Problem
Within the records below is a range that opens at the line with "You are a computer-use agent. 331x249 pixels." and closes at the line with "Click line number". Return that range word for word, both ends included, and only that range.

Entries supplied
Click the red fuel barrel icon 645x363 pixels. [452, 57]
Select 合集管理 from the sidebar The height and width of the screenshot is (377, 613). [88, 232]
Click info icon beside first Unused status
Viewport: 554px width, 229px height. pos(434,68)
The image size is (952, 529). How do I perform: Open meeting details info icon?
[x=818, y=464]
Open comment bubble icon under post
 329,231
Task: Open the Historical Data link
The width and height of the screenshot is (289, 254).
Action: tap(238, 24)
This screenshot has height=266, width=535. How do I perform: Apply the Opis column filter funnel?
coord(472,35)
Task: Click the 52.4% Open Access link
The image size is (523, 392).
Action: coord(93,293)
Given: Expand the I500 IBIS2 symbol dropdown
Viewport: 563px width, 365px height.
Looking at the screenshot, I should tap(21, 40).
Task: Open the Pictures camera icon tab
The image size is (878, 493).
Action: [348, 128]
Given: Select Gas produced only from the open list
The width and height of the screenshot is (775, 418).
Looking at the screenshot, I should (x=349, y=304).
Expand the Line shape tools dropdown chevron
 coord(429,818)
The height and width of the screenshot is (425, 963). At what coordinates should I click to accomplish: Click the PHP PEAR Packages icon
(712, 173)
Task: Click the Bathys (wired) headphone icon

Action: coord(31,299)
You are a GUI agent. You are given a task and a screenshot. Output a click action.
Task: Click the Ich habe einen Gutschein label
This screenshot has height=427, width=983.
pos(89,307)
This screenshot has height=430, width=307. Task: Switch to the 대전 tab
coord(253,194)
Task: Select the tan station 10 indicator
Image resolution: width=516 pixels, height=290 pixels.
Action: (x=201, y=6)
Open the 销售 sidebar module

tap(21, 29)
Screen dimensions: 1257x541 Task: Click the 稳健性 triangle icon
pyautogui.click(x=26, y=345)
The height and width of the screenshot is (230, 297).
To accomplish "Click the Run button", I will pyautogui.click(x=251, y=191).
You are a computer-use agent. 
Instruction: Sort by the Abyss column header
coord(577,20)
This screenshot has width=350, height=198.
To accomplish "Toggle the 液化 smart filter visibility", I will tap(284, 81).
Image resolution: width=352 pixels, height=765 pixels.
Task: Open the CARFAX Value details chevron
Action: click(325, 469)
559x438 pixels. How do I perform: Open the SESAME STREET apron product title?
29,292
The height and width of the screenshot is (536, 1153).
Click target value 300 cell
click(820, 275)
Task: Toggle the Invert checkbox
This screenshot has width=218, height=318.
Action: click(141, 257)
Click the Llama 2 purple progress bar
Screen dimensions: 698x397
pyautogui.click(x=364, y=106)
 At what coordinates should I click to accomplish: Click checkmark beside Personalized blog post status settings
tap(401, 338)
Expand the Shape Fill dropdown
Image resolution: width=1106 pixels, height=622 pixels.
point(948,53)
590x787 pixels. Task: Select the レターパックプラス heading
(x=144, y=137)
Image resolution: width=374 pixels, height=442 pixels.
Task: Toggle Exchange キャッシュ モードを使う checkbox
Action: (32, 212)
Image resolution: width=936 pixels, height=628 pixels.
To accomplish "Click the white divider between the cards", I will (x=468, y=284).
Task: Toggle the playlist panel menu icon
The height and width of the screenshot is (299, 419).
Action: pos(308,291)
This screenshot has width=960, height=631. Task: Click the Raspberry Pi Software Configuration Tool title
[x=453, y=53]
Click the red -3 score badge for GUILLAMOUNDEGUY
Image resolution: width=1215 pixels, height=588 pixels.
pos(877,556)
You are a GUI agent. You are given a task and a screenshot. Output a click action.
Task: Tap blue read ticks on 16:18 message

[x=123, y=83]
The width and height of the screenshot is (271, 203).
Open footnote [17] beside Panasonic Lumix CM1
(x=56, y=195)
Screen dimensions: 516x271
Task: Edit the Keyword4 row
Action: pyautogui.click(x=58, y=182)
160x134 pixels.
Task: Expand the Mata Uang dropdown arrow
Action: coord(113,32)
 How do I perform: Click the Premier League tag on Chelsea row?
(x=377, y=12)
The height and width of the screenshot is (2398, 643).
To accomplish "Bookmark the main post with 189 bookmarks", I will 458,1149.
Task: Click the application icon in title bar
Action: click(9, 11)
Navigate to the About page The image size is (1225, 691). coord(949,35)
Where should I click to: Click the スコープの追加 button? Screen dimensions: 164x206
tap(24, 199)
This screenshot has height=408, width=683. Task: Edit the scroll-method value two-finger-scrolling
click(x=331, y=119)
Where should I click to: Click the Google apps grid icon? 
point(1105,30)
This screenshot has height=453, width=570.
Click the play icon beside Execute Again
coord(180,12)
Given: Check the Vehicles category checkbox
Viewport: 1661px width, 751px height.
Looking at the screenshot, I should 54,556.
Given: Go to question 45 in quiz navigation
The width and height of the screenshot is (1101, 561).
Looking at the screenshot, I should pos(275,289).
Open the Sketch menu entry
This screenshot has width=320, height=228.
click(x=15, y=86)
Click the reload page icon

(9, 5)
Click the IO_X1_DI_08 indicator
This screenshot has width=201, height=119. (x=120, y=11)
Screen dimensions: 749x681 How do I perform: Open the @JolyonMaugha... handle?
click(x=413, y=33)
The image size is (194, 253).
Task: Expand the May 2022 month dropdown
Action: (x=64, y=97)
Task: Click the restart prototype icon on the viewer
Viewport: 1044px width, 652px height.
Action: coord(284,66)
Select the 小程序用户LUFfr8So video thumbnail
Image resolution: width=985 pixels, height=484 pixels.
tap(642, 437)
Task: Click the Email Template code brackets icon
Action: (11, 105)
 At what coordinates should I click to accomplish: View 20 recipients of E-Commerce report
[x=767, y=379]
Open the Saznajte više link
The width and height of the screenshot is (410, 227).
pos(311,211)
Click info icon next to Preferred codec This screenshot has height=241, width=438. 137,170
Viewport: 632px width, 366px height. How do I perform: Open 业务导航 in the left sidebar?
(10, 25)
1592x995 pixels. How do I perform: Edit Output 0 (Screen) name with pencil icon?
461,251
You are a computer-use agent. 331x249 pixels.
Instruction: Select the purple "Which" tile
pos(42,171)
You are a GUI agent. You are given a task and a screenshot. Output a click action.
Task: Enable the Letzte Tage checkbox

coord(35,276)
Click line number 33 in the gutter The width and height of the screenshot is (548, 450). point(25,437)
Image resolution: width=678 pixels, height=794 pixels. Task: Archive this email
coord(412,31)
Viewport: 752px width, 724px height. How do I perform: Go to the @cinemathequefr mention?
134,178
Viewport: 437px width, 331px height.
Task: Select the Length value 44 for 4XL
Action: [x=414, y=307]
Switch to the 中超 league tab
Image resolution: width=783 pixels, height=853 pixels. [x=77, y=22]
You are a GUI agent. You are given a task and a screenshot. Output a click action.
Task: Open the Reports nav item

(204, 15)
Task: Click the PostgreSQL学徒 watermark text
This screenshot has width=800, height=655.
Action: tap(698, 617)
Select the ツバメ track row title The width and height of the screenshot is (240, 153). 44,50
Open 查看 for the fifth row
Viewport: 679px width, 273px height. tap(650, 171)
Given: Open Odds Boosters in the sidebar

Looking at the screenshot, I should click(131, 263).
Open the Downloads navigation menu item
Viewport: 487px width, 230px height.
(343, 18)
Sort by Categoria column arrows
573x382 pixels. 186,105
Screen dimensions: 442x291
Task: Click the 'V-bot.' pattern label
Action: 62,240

Exercise response
You are a computer-use agent. 331x249 pixels.
Instruction: Select the purple "Which" tile
pos(42,171)
You are a GUI agent. You are given a task and a screenshot. Output a click action.
Task: Enable the Letzte Tage checkbox

coord(35,276)
Click line number 33 in the gutter The width and height of the screenshot is (548, 450). point(25,437)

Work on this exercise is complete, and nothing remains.